«Unfortunately, it is known. When bad luck gets in the way, there’s nothing you can do.

I was a jerk until recently, taking my job as a football player not very seriously. Beer and vodka, nights in clubs always looking for some rock band to listen to and maybe with the company of a pretty girl.

I thought it wasn’t so important to train hard, stick to schedules and discipline, and lead that very boring athlete’s life that practically all my teammates do.

I was so good that I thought my talent would be enough.

Then again, when at the Under-19 European Championships played in Czechoslovakia three years ago you prove as I did that you are one of the best 18-year-olds around it’s easy to think that it will all be downhill.

At the end of the tournament they awarded a young Englishman named Trevor Francis as the best player of the tournament … and there was half a riot as most of the Czech fans were convinced that I should be the one who deserved that award.

Someone started calling me the new “Streltsov” i.e., the best striker ever seen in these parts.

Well, he liked “living” a lot too !

I only hope to have a little more luck than him since he spent the best years of his career in a gulag …

When I came home with my Dynamo I was scoring a lot of goals and playing great.

I arrived in the national team the following year, in 1972, and that friendly with Bulgaria seemed only the beginning of an endless series of games together with the best players in my country.

There were already Onyscenko, Khurtsilava, Kon’kov, and youngsters about my age like Blokhin and Buryak were coming on the scene.

Then something changed.

Training became heavier and heavier, and going out at night more and more fun.

My performance dropped in level.

As was to be expected.

Item-finding listing:
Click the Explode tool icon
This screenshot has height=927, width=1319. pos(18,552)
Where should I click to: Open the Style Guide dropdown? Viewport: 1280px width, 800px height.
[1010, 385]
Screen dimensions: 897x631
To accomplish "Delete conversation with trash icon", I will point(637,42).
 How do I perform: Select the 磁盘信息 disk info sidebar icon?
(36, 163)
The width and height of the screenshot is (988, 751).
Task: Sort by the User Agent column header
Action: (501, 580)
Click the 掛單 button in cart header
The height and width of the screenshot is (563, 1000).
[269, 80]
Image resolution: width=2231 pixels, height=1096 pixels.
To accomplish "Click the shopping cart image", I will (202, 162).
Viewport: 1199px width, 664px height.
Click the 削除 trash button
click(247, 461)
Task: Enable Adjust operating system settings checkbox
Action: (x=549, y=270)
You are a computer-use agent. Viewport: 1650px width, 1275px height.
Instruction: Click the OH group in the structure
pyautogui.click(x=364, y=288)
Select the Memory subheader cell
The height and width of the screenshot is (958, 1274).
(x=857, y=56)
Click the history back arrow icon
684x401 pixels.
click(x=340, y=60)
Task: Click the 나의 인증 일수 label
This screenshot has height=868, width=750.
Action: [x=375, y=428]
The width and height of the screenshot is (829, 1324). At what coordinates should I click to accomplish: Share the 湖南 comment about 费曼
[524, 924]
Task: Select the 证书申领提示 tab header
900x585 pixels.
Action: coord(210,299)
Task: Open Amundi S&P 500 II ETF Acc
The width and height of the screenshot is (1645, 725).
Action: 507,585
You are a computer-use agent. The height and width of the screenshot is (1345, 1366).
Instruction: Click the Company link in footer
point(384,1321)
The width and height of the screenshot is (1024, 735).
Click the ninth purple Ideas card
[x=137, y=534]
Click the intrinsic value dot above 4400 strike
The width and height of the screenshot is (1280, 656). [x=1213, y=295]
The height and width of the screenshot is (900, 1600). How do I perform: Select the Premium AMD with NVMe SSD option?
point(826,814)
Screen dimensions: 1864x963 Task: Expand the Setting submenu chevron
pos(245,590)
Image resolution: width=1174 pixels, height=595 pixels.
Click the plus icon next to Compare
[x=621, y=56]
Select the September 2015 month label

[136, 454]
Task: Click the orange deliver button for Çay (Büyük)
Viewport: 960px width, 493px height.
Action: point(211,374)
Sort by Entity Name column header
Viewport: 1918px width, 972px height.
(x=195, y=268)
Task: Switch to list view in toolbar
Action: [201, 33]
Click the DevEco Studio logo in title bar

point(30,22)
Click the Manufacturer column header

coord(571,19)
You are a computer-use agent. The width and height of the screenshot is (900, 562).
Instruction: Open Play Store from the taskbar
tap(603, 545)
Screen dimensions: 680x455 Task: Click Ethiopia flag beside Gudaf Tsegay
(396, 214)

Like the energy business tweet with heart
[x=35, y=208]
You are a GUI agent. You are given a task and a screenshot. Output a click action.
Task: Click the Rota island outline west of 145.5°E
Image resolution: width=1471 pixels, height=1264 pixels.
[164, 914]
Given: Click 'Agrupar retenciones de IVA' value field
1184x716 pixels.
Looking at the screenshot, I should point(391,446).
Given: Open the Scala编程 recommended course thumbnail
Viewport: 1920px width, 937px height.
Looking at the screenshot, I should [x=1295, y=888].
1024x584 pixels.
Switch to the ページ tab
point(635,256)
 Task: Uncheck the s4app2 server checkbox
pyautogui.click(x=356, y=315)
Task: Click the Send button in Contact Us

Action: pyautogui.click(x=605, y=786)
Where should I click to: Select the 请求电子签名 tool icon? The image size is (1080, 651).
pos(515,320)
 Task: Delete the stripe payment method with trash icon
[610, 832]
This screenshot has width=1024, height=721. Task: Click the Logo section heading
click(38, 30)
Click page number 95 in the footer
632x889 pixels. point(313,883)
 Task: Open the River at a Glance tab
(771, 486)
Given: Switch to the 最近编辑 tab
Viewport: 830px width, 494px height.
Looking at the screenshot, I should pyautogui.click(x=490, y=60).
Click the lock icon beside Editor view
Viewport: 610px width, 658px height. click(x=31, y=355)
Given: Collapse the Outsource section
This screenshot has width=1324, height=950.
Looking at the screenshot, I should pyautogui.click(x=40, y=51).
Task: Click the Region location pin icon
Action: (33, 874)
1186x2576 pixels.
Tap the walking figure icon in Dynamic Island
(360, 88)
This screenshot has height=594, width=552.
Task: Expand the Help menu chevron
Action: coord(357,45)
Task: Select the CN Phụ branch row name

### [LIST OF TASKS]
A. Shorten the paragraph of the football memoir that begins "At the end of the tournament," keeping its main facts.
B. Please extract the section of the football memoir from "I only hope" up to and including "Then something changed.".
C. Write what comes next in the football memoir, picking up after its final sentence.
This listing has no connection to the football memoir.

### [WRITTEN ANSWERS]
A. When the tournament ended, the best-player award went to a young Englishman, Trevor Francis, and it nearly caused a riot because most Czech fans believed the narrator deserved it.

B.
I only hope to have a little more luck than him since he spent the best years of his career in a gulag …

When I came home with my Dynamo I was scoring a lot of goals and playing great.

I arrived in the national team the following year, in 1972, and that friendly with Bulgaria seemed only the beginning of an endless series of games together with the best players in my country.

There were already Onyscenko, Khurtsilava, Kon’kov, and youngsters about my age like Blokhin and Buryak were coming on the scene.

Then something changed.

C.
So many people told me.

My teammates, managers, and lifelong friends.

“Marry your girlfriend and you will see that the responsibilities will help put you at ease.”

They were right.

I got married and last year, 1973, I finally got back to playing at my level, at the level I had accustomed Dynamo fans and especially myself to.

We were three games away from the end of the championship. We were third in the standings and I was leading the scoring charts.

We were playing against Dnepr and I had already scored two goals.

With only a few minutes to go an opportunity presented itself for me to score the third.

On the ball me and Sergey Sobetsky, the goalkeeper of the Ukrainian team, arrived together.

Only I put my leg on it.

He his whole body.

Ruptured cruciate ligament.

The worst that can happen to a footballer.

“Right now dammit !”

I told myself every day.

Now that everything finally seemed to be going right.

Now that I was back in the national team, that I had started scoring lots of goals again.

The doctors said I would never play again.

Some even said I would be lame for the rest of my life.

Instead, less than 10 months later I was still on the field.

That was in August of this year.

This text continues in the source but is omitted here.